It's a fun way to put the question, Grant,

> Should physics give up its similar insistence on verification (seeking "the 
> truth") - and join the ranks as just another branch of abstract mathematics?

(in context of your longer summary).

One can almost do a meta-Popper on the relation of syntax to semantics of 
formal languages (or maybe the ur-Popper already did this, but the heathen in 
their sound-bites never get this far into his actual writing).  

A language that is not even internally consistent presumably has no hope of 
having an empirically valid semantics, since evidently the universe "is" 
something, and there is no semantic notion of ambiguity of its 
"being/not-being" some definite thing, structurally analogous to an 
inconsistent language's being able to arrive at a contradiction by taking two 
paths to answer a single proposition.  However, a language that is internally 
consistent could still be empirically invalid.  So here, "syntactically 
internally inconsistent" takes the place of Popper's "falsified", whereas 
"apparently syntactically internally consistent" takes the place of Popper's 
"not yet falsified".  Trying to find a semantics for an apparently-consistent 
formal system takes the place of building empirical confidence in claims that 
in Popper's construction are still eligible to be "true".  

One then builds the commonly-discussed Popper-cum-Bayes notions of validity or 
invalidity of models as an analysis within the mapping of formal tokens to 
empirical events, predicated on the internal consistency of both the 
formal-token system and the empirical-event systems, each within itself.

=== ASSIGNED TASK ===
Extend the post above on Popper and the consistency of formal languages, starting right after its last sentence.

=== SUPPLIED DATA ===
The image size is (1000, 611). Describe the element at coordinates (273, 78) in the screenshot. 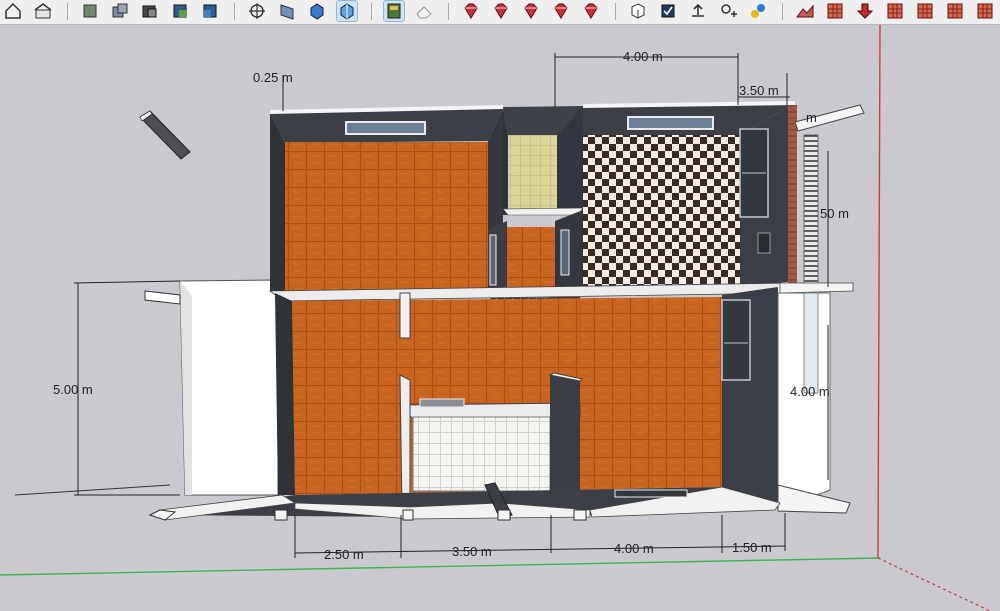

=== RESULT ===
I think the argument that sustains the string theorists has a lot of this 
flavor.  Most of the extrapolations one tries from the Standard Model of 
quantized gauge field theories (for matter) plus general relativity are 
demonstrably not consistent, so not even eligible for validation.  The string 
theorists seem to still (believe they) have a construction that is not 
demonstrably inconsistent.  To the extent that it has been hard to find any 
such construction, they hope to be lucky and have also found a valid one.  Not 
surprising that the string theorists are in many ways hard to distinguish from 
mathematicians these days, and are among the first from physics in almost a 
century to have made contributions to hard problems in topology of manifolds.

I did have to wonder, upon reading the Quanta article that was circulated, 
about whichever philosopher was claiming physics should give up long-held 
prejudices, such as that "quantum mechanics and gravity should be unified".  I 
was curious what she thinks that combination of words means, that it could be 
given up: If you have gravitational contexts in which your efforts to do 
quantum field theory produce probabilities that do not sum to one, you have an 
internal contradiction within your formal language, and that means there must 
be a mistake somewhere.  My understanding (though I cannot produce the argument 
myself) is that one cannot make a consistent quantum field theory with a 
non-quantum-mechanical gravitation dynamically coupled to it.  To me, that was 
what the program of unification was about, much more fundamentally than whether 
quantum gauge fields were the appropriate formal language to include 
gravitation as well as matter.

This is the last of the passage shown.